Retype word for word the stretch of entries below from the line that has "The width and" through the line that has "The height and", and omit the pictures.
Start of Record set
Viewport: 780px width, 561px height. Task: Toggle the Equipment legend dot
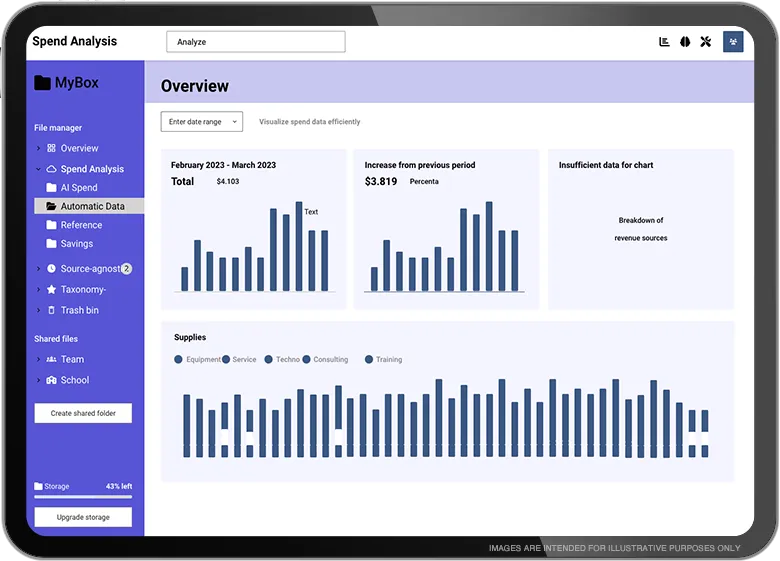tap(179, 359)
End of Record set
Start of Record set
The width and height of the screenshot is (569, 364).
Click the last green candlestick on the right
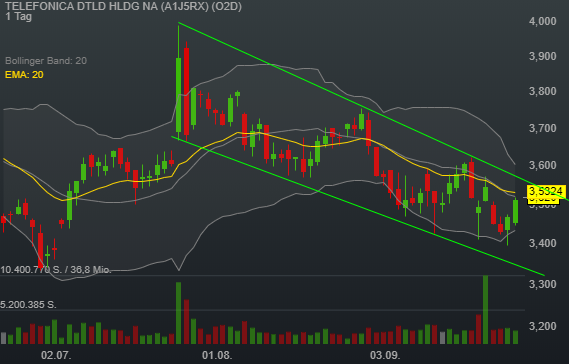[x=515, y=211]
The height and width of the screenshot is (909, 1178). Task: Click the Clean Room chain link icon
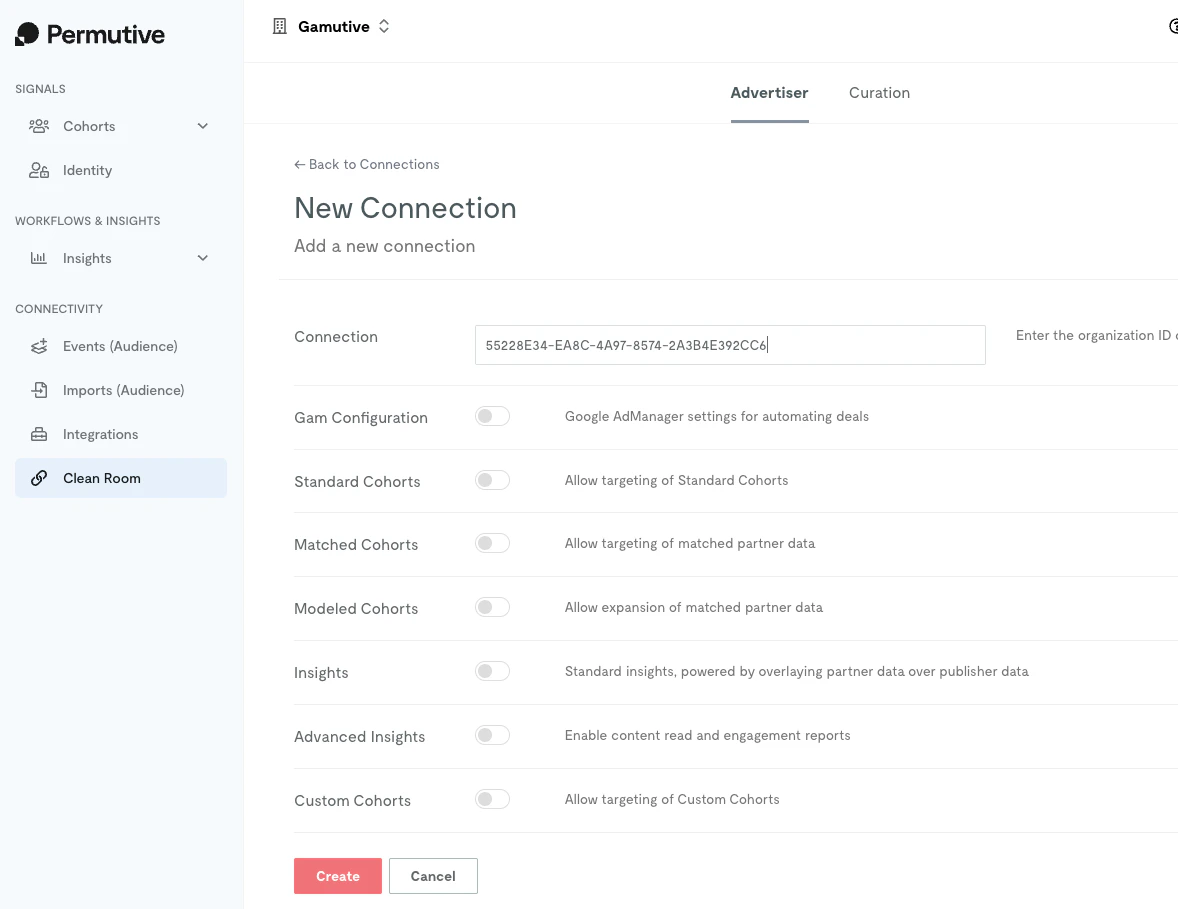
End of Record set
Start of Record set
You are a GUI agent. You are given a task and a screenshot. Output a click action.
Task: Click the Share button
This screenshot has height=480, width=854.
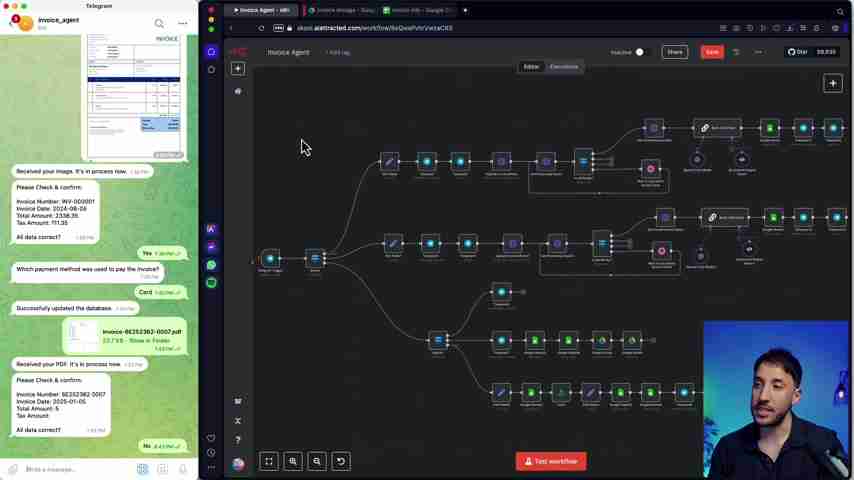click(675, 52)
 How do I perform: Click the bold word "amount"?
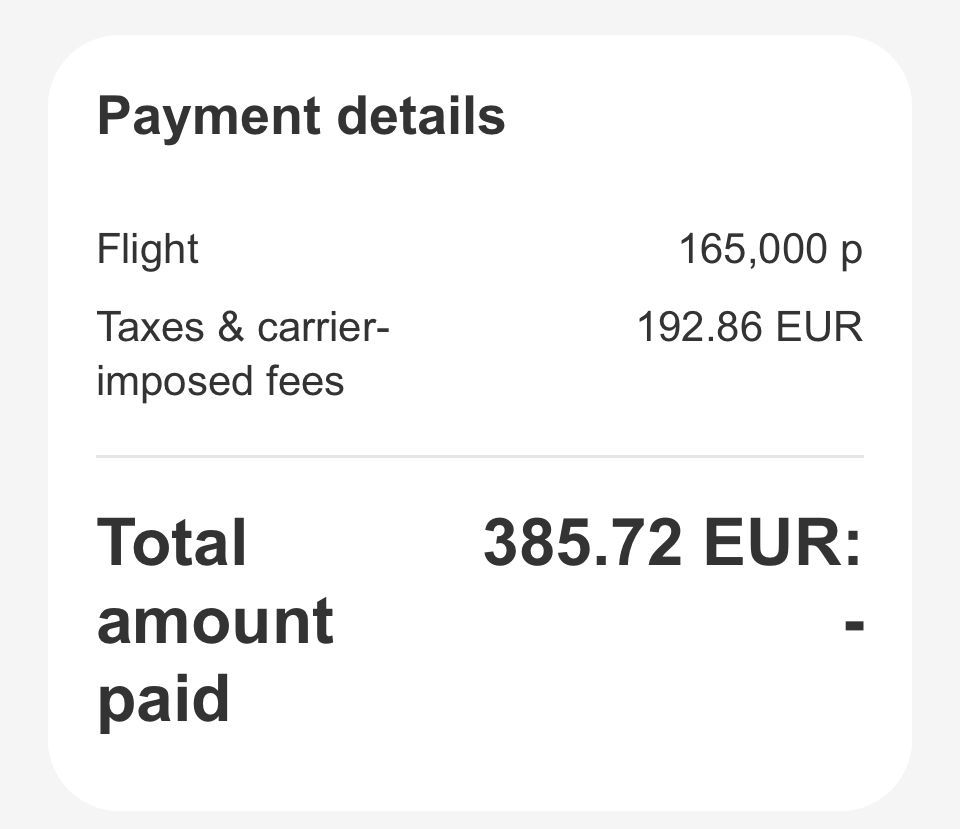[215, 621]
End of Record set
__Result for this task__.
The width and height of the screenshot is (569, 364).
Click the last green candlestick on the right
[x=515, y=211]
The height and width of the screenshot is (909, 1178). Task: Click the Clean Room chain link icon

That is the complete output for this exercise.